======== MATERIAL TO PROCESS

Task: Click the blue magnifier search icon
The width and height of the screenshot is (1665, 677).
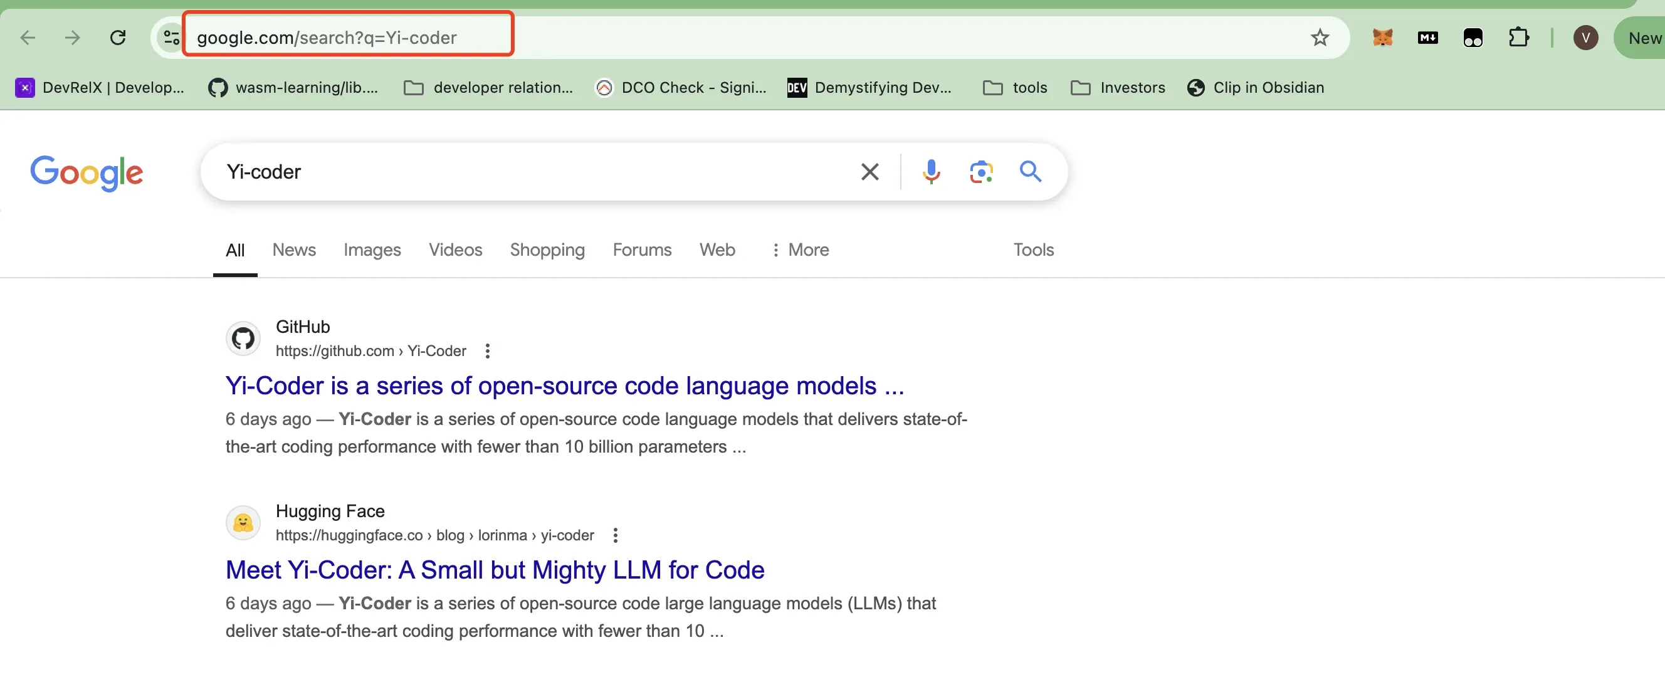Action: click(x=1030, y=171)
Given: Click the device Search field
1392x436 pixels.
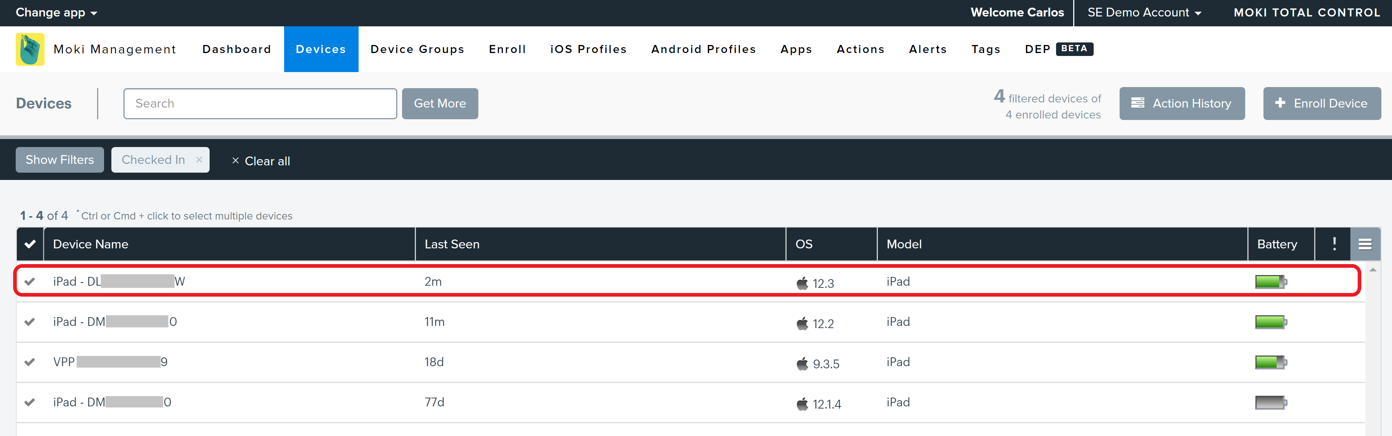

================

WHAT IS REQUIRED:
Every line from the one containing "Given: Click the device Search field" through the end of the listing is to be copied exactly; the pictures are not.

SOLUTION TO THE PROBLEM:
Given: Click the device Search field
1392x436 pixels.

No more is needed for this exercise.